= Talimat 1 =
Hayalet gelin yazısında "Trakya’da pek çok" sözleriyle başlayan bölümü yeniden yaz ve "birkaç memorata ulaştırdı." sözlerinden sonra bitir. Bunu yaparken "Edirne hortlakları" ifadesini "Edirne cadıları" olarak güncelle.
= Talimat 2 =
Hayalet gelin yazısındaki şu cümleyi İngilizceye çevir: "2014 Mayıs’ında, Kırım’la alakalı bir konuşma için Lüleburgaz’a gitmiştim."
= Talimat 3 =
Hayalet gelin yazısında adı geçen bölge, şehir ve ülke adlarını ilk geçtikleri sırayla listele. Devlet adlarını listeye katma.

= Metin parçası =
Hayalet Gelin Hikayesi | Korku Hikayeleri

Flood'un Yayınlandığı Tarih:19 Ağustos 2017 @ 00:44

Trakya’da pek çok yerde anlatılan “hayalet gelin”, “ölü gelin” anlatılarının bir kısmında eşkıya baskını geçiyordur

  • Madem mevzusu açıldı mini bir flood yapayım başlamışken. Bu “hayalet gelin” anlatısı nedir, neler anlatılır(cuma gecesi korku seansı mode on)

  • Vaktiyle bununla alakalı bir flood yapmıştım ama hayli uzundu. Edirne hortlakları ile ilgili bağlantısını atarım bu daha doğrudan olacak. Korku Hikayesi ; Edirne hortlakları (eski ve uzun)
  • Doğrudan “Ölü Gelin” mevzusunu anlatayım. Bilen bilir korkulu hikayeler, anlatılar derlemeyi pek severim. Bir çoğunu tesadüfen öğrendim.
  • Bu tesadüflerden biri hem Edirne’de hem de Lüleburgaz’da anlatılan (en azından benim rastladıklarım) birkaç memorata ulaştırdı.
  • Ama bunun öncesinde de Türkiye’de, Kanal D’de yıllar önce yayınlanan “Sınır Ötesi”nde işlenip “şehir efsanesine” dönüşen bir mevzu vardı
  • Mezarlıkta gelinliğiyle dolaşan bir gelin silueti şeklinde görülen hayalet hikayesi. Bir şehirden sonra birkaç şehre yayıldı falan neyse
  • Bu benim denk geldiğim memoratların farkı, tasvirlerinin ve görünüş şekillerinin değişmesiydi ve daha eski bir inanışa dayanıyordu.
  • Daha eski inanış dediğim bu Osmanlı kaynaklarındaki cadı hortlak mevzularının mühim bir kısmının Edirne taraflarında zuhur etmesiyle ilgili
  • Hatta takribi 100 yıl öncesinde Abdülaziz İbn Cemaleddin Efendi’nin şöyle bir notu var bu inanışla alakalı:

  • “Ölü gelin” memoratlarından ilkine Lüleburgaz’da denk geldim. 2014 Mayıs’ında, Kırım’la alakalı bir konuşma için Lüleburgaz’a gitmiştim.
  • Sohbet ediyoruz yerel tarihçilerle vs. sohbet arasında korkulu anlatılar derlediğimden bahsedip bildikleri anlatılar var mı diye sordum
  • Beni davet eden yerel tarihçilerden ve koleksiyoner olan bir abi, bana eskiden anlatılan iki efsaneyi nakletti orada bu “ölü gelin”le ilgili
  • Hatta mevzuya gelmemiz çok acayipti. Lüleburgaz’da eskiden mezarlık olan bir park varmış oraya gittik gece konuşmadan sonra birlikte.

= Veri kayıtları =

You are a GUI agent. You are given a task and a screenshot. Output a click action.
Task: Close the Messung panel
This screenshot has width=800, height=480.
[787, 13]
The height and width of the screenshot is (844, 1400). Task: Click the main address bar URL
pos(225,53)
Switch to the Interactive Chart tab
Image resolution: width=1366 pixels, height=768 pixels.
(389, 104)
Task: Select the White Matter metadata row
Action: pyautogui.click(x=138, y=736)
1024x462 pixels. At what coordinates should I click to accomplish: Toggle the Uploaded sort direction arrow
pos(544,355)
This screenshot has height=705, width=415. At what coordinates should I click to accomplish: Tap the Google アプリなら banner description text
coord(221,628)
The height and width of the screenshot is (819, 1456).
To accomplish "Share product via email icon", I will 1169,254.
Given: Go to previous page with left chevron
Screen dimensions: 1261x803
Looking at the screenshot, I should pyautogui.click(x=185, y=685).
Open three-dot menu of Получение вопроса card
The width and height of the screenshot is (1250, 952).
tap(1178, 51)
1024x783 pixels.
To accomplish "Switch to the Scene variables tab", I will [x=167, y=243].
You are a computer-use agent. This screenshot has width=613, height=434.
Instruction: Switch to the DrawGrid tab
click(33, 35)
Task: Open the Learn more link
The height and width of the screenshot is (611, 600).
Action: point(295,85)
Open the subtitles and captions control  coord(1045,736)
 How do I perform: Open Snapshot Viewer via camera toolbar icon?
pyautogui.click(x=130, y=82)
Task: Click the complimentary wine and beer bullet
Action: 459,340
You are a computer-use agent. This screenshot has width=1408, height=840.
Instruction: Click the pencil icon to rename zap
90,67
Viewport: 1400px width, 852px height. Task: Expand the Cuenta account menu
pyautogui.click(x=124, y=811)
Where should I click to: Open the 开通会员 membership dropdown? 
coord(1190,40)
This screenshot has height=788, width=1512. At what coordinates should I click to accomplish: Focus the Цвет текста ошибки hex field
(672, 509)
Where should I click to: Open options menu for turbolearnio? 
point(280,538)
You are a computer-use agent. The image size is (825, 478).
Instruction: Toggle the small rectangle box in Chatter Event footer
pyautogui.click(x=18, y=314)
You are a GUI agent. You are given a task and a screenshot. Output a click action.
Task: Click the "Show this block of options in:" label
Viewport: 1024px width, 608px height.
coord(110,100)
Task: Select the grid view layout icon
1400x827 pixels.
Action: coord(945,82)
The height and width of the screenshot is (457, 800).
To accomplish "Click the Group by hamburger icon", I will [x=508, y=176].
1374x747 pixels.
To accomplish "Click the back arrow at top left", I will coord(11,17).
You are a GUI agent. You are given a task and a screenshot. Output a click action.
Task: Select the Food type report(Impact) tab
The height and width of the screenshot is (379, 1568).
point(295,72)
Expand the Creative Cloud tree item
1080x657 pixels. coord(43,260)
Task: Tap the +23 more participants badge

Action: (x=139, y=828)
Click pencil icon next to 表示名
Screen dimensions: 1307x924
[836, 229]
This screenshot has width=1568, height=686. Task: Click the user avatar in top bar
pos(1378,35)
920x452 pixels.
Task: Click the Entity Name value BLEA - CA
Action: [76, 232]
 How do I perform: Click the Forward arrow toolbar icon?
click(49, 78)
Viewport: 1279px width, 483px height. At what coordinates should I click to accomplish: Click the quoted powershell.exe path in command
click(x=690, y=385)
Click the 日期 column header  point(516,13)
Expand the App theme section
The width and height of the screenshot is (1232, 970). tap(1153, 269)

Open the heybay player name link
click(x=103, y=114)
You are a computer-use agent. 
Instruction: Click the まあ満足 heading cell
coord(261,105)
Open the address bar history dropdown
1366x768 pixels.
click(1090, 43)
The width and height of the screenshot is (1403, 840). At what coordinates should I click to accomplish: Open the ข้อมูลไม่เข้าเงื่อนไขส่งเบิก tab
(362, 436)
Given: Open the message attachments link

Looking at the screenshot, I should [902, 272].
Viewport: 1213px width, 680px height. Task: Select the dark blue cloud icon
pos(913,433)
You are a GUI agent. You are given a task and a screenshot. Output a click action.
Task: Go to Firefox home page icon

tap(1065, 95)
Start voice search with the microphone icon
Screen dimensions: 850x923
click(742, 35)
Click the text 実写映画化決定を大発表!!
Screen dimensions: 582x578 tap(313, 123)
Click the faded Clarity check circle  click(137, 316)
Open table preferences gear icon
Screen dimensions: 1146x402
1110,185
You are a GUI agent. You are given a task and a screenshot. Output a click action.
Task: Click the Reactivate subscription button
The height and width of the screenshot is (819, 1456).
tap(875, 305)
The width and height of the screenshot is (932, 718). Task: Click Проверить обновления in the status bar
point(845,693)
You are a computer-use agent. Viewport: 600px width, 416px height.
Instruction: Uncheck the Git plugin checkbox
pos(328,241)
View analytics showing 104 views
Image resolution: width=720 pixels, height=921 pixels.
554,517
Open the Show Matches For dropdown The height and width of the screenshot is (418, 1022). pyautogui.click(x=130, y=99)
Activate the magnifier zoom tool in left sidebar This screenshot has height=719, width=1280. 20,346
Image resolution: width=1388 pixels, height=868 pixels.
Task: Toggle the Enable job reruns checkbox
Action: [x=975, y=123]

= Görev cevabı 1 =
Trakya’da pek çok yerde anlatılan “hayalet gelin”, “ölü gelin” anlatılarının bir kısmında eşkıya baskını geçiyordur

  • Madem mevzusu açıldı mini bir flood yapayım başlamışken. Bu “hayalet gelin” anlatısı nedir, neler anlatılır(cuma gecesi korku seansı mode on)

  • Vaktiyle bununla alakalı bir flood yapmıştım ama hayli uzundu. Edirne cadıları ile ilgili bağlantısını atarım bu daha doğrudan olacak. Korku Hikayesi ; Edirne cadıları (eski ve uzun)
  • Doğrudan “Ölü Gelin” mevzusunu anlatayım. Bilen bilir korkulu hikayeler, anlatılar derlemeyi pek severim. Bir çoğunu tesadüfen öğrendim.
  • Bu tesadüflerden biri hem Edirne’de hem de Lüleburgaz’da anlatılan (en azından benim rastladıklarım) birkaç memorata ulaştırdı.

= Görev cevabı 2 =
In May 2014, I had gone to Lüleburgaz for a talk related to Crimea.

= Görev cevabı 3 =
Trakya, Edirne, Lüleburgaz, Türkiye, Kırım